- RECORDS

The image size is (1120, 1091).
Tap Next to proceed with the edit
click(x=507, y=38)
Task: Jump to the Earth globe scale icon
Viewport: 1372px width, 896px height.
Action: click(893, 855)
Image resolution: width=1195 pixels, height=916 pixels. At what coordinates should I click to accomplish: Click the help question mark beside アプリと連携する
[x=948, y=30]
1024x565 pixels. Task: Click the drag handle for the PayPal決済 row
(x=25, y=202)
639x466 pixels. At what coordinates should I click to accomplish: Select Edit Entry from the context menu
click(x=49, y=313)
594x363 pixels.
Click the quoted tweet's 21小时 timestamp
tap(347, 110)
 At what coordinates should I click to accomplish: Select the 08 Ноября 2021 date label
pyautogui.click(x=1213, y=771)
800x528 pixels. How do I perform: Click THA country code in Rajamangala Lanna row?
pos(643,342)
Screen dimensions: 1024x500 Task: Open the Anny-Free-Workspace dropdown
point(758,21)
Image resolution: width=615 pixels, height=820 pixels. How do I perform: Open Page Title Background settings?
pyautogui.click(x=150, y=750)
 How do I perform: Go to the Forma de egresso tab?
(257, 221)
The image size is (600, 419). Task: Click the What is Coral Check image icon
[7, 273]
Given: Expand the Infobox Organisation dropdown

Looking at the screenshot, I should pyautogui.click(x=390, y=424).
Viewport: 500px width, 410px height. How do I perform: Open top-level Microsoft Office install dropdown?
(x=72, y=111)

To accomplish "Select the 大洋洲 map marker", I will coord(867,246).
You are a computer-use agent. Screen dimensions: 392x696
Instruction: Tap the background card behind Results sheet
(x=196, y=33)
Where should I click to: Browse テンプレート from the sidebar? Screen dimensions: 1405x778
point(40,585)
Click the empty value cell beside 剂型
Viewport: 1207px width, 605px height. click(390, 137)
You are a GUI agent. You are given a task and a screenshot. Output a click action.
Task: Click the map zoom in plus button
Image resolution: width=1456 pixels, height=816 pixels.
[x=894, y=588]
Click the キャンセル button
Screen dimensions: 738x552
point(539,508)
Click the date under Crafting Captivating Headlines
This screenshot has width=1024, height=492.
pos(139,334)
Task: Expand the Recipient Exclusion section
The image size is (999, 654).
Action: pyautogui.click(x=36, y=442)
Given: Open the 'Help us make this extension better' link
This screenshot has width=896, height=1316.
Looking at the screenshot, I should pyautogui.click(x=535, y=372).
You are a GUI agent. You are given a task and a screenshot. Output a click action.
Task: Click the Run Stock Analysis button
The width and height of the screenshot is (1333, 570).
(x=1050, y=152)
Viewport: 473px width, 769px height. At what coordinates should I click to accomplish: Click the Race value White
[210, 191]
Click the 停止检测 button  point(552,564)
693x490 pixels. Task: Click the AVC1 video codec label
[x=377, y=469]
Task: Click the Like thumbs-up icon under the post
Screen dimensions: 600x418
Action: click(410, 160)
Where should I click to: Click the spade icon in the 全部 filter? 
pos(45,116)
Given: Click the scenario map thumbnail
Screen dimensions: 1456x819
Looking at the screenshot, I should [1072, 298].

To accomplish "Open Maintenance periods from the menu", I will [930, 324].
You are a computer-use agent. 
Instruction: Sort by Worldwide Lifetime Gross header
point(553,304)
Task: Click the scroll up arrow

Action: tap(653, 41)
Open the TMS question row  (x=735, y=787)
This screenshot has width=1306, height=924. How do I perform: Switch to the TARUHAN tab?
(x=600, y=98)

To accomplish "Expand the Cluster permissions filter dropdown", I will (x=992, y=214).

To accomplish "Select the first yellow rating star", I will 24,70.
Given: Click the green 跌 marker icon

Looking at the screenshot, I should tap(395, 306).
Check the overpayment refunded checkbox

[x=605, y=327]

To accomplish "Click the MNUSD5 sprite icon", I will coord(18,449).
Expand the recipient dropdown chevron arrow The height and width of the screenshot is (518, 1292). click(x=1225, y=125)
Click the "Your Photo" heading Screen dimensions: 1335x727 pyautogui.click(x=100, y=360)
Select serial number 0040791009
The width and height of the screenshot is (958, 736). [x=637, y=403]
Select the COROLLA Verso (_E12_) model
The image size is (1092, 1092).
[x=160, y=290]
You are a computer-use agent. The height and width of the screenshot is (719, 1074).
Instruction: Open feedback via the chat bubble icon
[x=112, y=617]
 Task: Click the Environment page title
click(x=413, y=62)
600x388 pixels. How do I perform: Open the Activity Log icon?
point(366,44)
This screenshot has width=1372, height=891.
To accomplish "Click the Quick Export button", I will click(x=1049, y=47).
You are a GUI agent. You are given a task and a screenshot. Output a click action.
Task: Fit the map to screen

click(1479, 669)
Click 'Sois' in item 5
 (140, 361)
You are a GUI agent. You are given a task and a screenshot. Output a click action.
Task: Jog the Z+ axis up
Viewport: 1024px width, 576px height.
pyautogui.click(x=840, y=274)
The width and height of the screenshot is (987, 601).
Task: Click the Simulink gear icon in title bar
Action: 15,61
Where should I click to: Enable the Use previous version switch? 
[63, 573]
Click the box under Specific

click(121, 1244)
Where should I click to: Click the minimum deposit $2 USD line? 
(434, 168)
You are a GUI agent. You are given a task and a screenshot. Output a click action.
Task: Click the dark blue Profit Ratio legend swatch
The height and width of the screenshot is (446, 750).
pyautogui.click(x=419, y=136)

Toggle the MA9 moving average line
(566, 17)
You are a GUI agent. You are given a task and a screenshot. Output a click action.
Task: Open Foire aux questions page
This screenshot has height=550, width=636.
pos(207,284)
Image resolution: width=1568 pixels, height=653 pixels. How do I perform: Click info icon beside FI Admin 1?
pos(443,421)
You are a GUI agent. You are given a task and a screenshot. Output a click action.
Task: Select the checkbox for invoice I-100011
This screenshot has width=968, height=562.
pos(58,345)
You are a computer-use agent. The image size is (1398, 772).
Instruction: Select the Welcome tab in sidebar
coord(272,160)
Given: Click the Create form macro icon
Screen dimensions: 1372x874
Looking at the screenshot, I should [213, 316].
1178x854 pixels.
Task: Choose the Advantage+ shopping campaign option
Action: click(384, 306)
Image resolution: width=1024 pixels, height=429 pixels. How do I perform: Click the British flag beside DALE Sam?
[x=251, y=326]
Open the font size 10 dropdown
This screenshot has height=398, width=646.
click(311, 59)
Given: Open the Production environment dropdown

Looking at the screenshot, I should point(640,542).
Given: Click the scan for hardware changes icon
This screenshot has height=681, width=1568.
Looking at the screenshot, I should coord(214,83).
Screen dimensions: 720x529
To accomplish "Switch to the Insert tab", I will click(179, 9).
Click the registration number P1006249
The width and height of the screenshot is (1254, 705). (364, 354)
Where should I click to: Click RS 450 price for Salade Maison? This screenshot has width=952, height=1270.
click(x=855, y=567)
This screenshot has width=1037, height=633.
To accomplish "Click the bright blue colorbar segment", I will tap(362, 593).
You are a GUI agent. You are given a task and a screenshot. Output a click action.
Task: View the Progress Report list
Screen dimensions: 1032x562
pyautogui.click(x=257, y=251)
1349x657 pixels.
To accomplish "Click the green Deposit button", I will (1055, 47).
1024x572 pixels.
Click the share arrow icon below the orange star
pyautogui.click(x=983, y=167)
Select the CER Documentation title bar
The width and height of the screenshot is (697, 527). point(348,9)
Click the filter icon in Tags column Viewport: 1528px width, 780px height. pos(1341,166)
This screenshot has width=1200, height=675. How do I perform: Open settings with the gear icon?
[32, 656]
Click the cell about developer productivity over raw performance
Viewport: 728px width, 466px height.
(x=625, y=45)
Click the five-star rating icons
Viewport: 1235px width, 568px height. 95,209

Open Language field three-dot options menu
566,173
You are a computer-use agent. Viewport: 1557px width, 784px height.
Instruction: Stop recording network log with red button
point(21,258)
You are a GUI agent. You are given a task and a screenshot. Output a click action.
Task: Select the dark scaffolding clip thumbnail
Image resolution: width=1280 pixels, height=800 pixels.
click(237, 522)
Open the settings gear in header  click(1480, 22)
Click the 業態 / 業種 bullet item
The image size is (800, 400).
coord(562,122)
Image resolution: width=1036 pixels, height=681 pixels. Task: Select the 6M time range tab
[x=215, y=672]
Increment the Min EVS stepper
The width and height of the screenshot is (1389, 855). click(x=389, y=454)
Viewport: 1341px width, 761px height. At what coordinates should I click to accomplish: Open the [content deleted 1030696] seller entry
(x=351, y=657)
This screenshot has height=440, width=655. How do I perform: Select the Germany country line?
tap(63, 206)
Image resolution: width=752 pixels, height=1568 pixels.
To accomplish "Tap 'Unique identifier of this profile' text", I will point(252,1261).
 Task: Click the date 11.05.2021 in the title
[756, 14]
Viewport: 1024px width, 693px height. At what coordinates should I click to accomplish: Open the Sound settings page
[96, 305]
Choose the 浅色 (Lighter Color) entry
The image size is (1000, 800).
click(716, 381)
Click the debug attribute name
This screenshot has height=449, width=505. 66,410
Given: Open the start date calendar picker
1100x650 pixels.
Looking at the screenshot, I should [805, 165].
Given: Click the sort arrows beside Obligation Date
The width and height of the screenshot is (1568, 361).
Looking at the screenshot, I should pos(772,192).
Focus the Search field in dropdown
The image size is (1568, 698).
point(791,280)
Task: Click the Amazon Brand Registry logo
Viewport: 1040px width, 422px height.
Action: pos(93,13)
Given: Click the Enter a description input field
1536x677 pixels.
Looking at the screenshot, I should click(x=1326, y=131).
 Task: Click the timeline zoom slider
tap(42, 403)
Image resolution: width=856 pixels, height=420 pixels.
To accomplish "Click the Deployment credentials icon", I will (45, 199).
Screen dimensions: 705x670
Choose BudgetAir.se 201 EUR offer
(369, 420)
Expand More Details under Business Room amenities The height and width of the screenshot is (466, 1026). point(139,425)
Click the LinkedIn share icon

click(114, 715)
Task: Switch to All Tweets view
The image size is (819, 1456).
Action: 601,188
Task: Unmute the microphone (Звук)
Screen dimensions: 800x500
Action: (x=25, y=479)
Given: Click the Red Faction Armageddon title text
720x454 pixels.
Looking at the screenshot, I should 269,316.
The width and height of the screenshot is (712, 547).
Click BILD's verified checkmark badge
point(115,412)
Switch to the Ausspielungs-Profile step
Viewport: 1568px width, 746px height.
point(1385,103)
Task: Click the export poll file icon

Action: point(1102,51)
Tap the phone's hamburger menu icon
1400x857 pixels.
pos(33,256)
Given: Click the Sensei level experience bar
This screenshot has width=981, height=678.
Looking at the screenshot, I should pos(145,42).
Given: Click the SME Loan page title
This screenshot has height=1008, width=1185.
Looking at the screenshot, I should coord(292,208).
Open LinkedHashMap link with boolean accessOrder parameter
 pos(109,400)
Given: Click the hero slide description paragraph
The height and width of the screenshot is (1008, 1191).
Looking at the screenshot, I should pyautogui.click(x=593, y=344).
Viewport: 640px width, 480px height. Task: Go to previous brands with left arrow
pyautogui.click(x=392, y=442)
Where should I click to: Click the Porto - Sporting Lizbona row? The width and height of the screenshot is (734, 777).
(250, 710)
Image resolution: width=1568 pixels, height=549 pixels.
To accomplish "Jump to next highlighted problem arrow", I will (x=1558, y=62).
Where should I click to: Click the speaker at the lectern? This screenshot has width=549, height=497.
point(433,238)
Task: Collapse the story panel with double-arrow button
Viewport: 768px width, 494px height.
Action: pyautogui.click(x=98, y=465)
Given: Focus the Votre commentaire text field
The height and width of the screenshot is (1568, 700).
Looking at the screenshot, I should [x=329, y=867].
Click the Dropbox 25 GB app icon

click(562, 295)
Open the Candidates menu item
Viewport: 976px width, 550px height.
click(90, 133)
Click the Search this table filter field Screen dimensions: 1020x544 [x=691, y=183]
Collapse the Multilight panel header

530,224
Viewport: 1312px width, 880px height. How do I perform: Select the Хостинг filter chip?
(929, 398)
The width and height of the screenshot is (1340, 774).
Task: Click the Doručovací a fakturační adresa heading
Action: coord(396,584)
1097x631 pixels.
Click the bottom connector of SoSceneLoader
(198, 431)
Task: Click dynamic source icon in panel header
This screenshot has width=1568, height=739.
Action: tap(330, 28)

- ACTION ITEM
Going down the listing above, begin printing at the line with "You are a computer-use agent. Viewport: 1557px" and finish with the line with "Task: Click the Amazon Brand Registry logo", exactly as they appear.

- EXPECTED OUTPUT
You are a computer-use agent. Viewport: 1557px width, 784px height.
Instruction: Stop recording network log with red button
point(21,258)
You are a GUI agent. You are given a task and a screenshot. Output a click action.
Task: Select the dark scaffolding clip thumbnail
Image resolution: width=1280 pixels, height=800 pixels.
click(237, 522)
Open the settings gear in header  click(1480, 22)
Click the 業態 / 業種 bullet item
The image size is (800, 400).
coord(562,122)
Image resolution: width=1036 pixels, height=681 pixels. Task: Select the 6M time range tab
[x=215, y=672]
Increment the Min EVS stepper
The width and height of the screenshot is (1389, 855). click(x=389, y=454)
Viewport: 1341px width, 761px height. At what coordinates should I click to accomplish: Open the [content deleted 1030696] seller entry
(x=351, y=657)
This screenshot has height=440, width=655. How do I perform: Select the Germany country line?
tap(63, 206)
Image resolution: width=752 pixels, height=1568 pixels.
To accomplish "Tap 'Unique identifier of this profile' text", I will point(252,1261).
 Task: Click the date 11.05.2021 in the title
[756, 14]
Viewport: 1024px width, 693px height. At what coordinates should I click to accomplish: Open the Sound settings page
[96, 305]
Choose the 浅色 (Lighter Color) entry
The image size is (1000, 800).
click(716, 381)
Click the debug attribute name
This screenshot has height=449, width=505. 66,410
Given: Open the start date calendar picker
1100x650 pixels.
Looking at the screenshot, I should [805, 165].
Given: Click the sort arrows beside Obligation Date
The width and height of the screenshot is (1568, 361).
Looking at the screenshot, I should pos(772,192).
Focus the Search field in dropdown
The image size is (1568, 698).
point(791,280)
Task: Click the Amazon Brand Registry logo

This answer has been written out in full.